Brewster's Millions again

I very briefly mentioned the various versions of Brewster's Millions back in August 2009, as it's a movie that has been remade quite a few times. The 1945 version is getting another airing at 10:30 AM on March 24 on TCM.

Thanks to the Richard Pryor remake in the 1980s, the story is fairly well-known: a man finds out that a long-lost uncle has died, but amassed a fortune during his lifetime. That fortune will be bequeathed to the nephew, but with a catch: the nephew has to spend a certain portion of the inheritance within 30 days to inherit the rest, with some very strict conditions. Not an easy thing to spend all that money, is it? Dennis O'Keefe plays the would-be heritor in this version, which is more than entertaining enough.

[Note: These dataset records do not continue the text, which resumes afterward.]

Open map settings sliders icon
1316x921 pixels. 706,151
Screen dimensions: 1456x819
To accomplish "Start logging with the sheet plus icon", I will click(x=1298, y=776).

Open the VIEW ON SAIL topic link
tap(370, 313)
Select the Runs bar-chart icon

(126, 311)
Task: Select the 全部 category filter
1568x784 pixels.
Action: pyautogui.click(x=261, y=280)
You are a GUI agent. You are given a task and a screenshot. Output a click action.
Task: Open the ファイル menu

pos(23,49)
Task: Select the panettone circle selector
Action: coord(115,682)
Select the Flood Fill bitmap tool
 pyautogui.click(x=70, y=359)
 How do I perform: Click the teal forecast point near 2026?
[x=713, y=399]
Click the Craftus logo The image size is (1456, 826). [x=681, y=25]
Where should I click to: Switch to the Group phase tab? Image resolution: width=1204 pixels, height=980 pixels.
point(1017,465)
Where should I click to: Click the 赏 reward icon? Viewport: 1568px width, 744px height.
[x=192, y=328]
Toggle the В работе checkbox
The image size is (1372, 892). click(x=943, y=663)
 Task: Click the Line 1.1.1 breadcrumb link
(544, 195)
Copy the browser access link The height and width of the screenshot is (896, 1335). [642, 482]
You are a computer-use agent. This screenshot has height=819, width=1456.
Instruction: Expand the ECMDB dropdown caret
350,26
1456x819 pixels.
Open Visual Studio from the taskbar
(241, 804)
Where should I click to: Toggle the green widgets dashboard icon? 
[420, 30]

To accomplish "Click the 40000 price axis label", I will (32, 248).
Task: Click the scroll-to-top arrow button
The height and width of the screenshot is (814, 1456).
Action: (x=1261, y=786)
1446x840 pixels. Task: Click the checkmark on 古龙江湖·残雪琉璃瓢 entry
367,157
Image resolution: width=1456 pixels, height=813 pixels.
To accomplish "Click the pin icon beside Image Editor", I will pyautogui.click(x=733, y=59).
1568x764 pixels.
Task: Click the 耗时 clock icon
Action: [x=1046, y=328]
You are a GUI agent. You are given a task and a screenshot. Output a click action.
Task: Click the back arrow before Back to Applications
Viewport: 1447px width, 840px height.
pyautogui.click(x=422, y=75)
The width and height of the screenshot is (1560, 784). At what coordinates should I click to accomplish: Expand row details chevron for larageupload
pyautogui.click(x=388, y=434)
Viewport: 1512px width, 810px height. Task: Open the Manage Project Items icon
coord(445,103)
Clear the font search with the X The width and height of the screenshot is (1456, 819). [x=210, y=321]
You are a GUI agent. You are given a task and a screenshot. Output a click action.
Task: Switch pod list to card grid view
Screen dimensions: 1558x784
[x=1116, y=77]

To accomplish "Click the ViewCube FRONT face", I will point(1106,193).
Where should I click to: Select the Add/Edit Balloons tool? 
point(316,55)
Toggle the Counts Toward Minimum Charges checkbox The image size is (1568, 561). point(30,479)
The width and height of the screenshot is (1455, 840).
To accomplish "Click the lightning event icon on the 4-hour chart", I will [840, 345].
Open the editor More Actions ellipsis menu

But there are a few other interesting things to point out. One is the 1945 version has our protagonist watching horse races -- on TV! Television, of course, had been invented in the late 1920s and there were experimental uses of the technology throughout the 1930s, something that I mentioned in conjunction with the 1938 movie Five of a Kind, which also had television as a brief plot point. It was really only after the end of World War II that television began to take off.

Back in 2009, I mentioned that there was apparently the possibility of another remake of Brewster's Millions. My scant evidence was that, when doing an IMDb search on the title, one of the entries gives, instead of a year of release, the parenthetical information "in development". Three and a half years on, and that "in development" version is still listed. It's a link to information that requires an IMDb Pro account, which I don't have, so I'm unable to comment any further. (The original source work is a 1902 novel, which by now would be in the public domain.)

The 1945 version has received a DVD release, although I think it's out of print, since TCM doesn't list it as available for purchase, and Amazon suggests they've only got a limited number of copies remaining.